TitleSoil Capability: Exploring the Functional Potentials of Soils
Publication TypeBook Chapter
Year of Publication2017
AuthorsBouma, J, van Ittersum MK, Stoorvogel JJ, Batjes NH, Droogers P, and Pulleman MM
Book TitleGlobal Soil Security
Series TitleProgress in Soil Science
Pagination27-44
PublisherSpringer International Publishing
CityCham
ISBN978-3-319-43394-3
Keywordsland evaluation, Potential yield, Soil capability index (CPI), Soil functions, Water-limited yield
Abstract

Capability, a term that has been well defined in welfare economics, can be applied to soil by defining the intrinsic capacity of a soil to contribute to ecosystem services, including biomass production.

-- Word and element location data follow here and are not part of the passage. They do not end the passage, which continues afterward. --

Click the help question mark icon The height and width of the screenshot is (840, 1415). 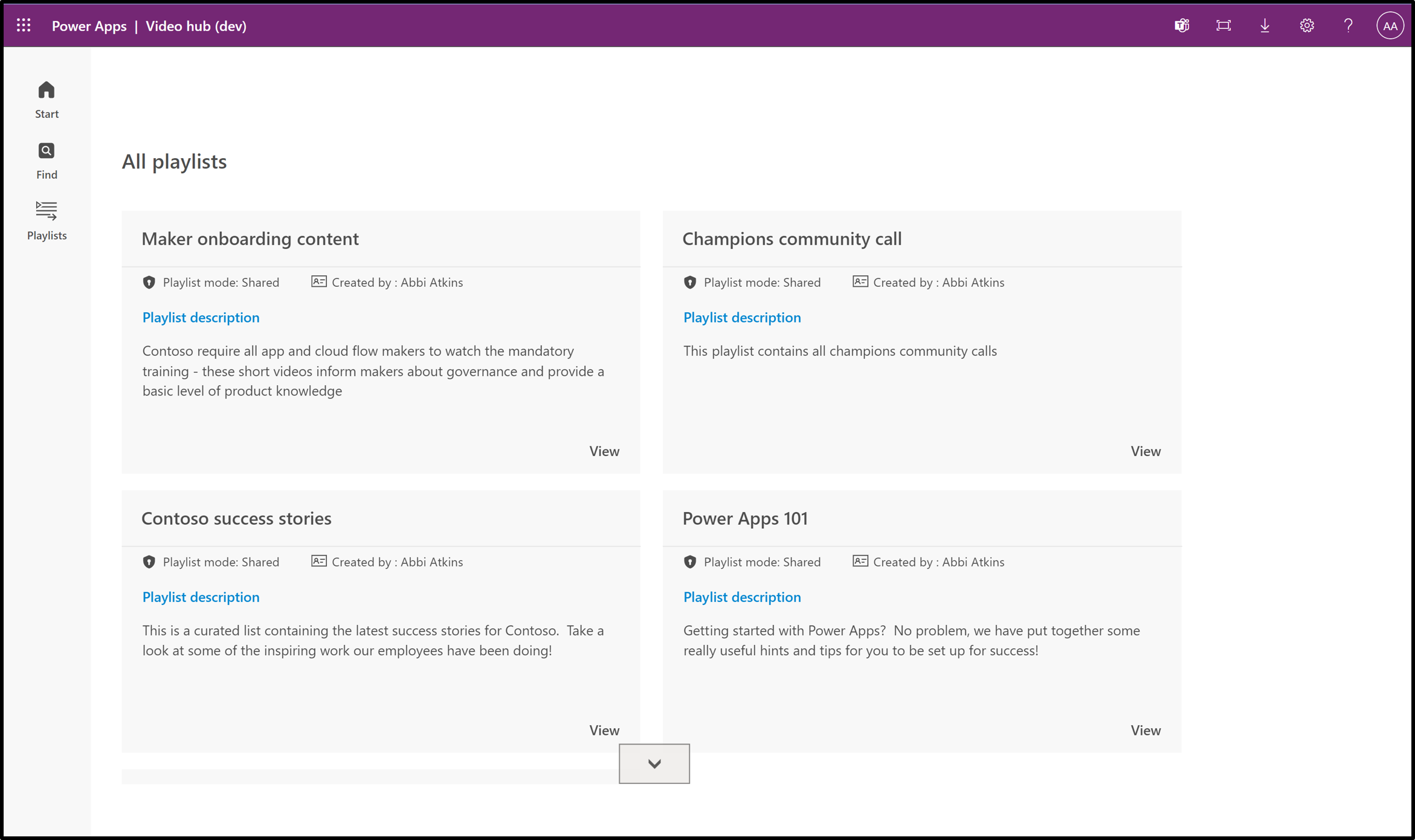(1348, 25)
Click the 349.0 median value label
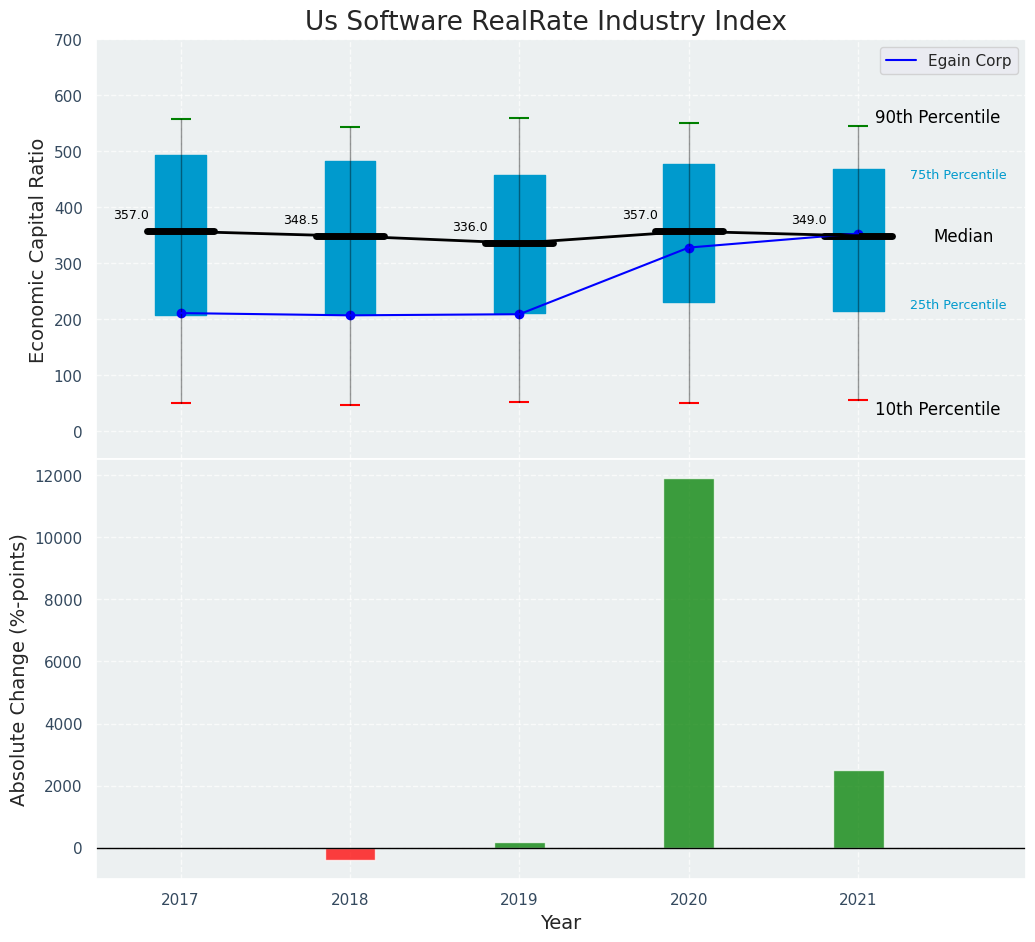Image resolution: width=1035 pixels, height=942 pixels. pos(809,220)
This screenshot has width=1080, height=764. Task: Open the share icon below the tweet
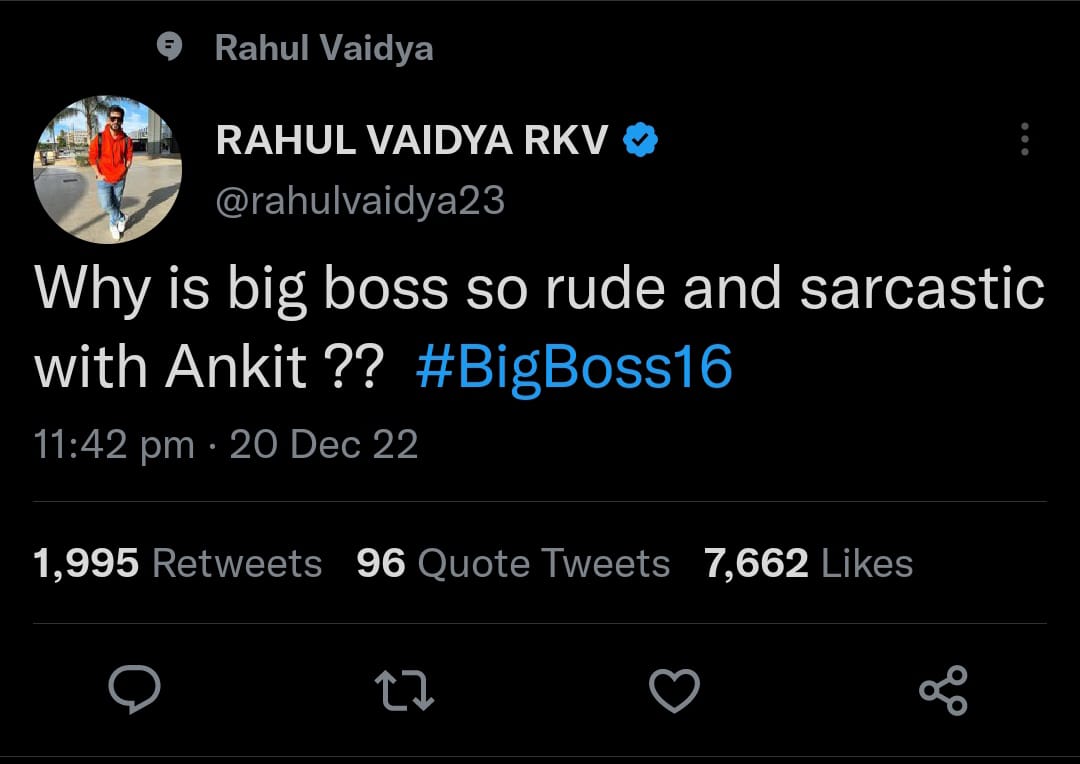(x=944, y=690)
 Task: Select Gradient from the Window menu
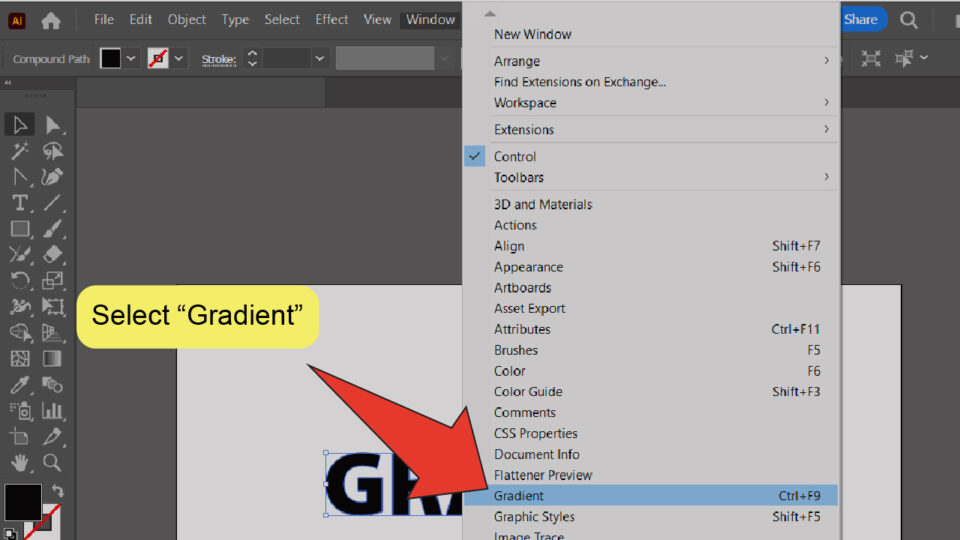click(x=519, y=496)
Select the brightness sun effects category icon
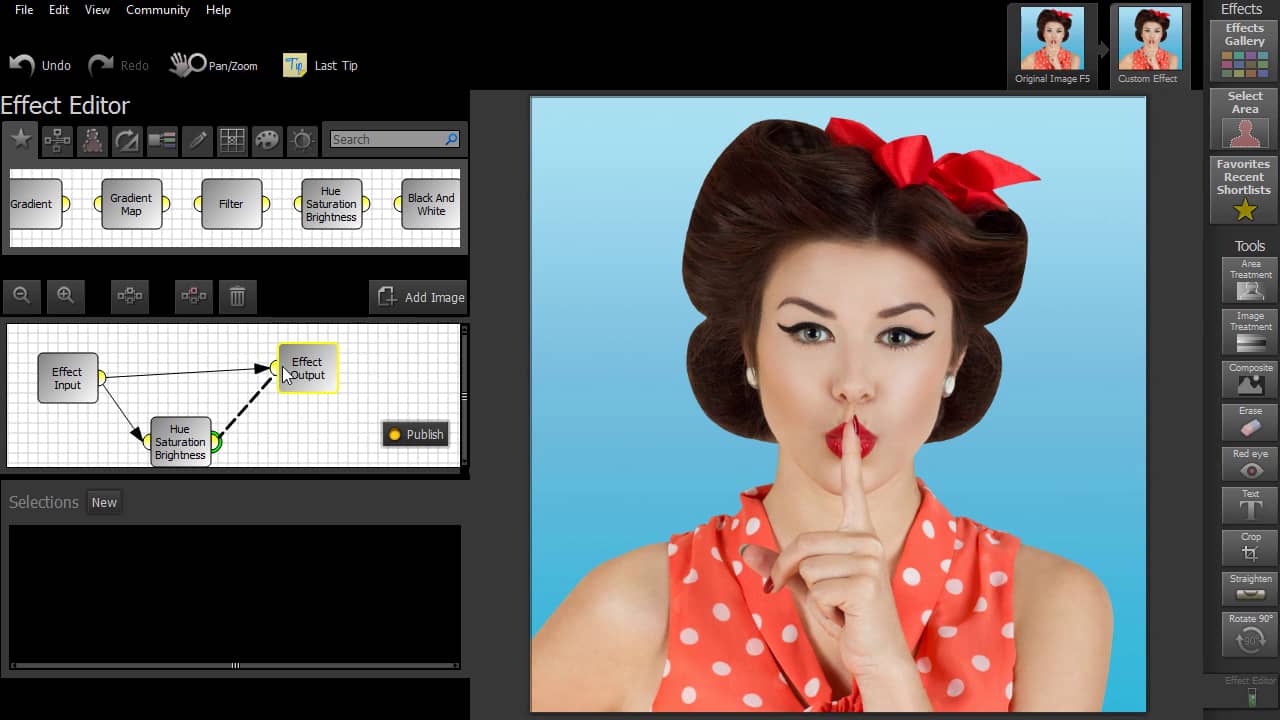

Seven soil functions are used to define capabilities, and combining different functions in storylines provides integrated expressions for capability considering the different functions. Applied to biomass production in a sustainable production system, potential production (Yp) is defined as a function of radiation, temperature, CO2 and plant physiology. Yp is independent of soil and provides an absolute point of reference. Yw represents water-limited yield, reflecting actual water regimes and assuming that soil fertility is adequate and pests and diseases don’t occur. Ya represents actual yield. A soil capability index (SCI) is defined as SCI = (Ya/Yw) × 100 for a biomass production storyline for rainfed production systems. Some examples are presented. Using simulation modelling, Yp can be simulated for a given climate and Yw can be simulated for a given soil in a probabilistic manner using weather data for 30 years as a form of quantitative land evaluation. Ya can be measured. Not only capability, as such, is important, however, but also the way in which capability can be realized under practical conditions. Then, a management support system is needed to guide a farmer real time through the growing season, also taking into account long-term effects. Capability is defined for a given type of soil (the genoform), but sometimes management has had significant effects on soil properties, requiring a phenoform approach, as is illustrated.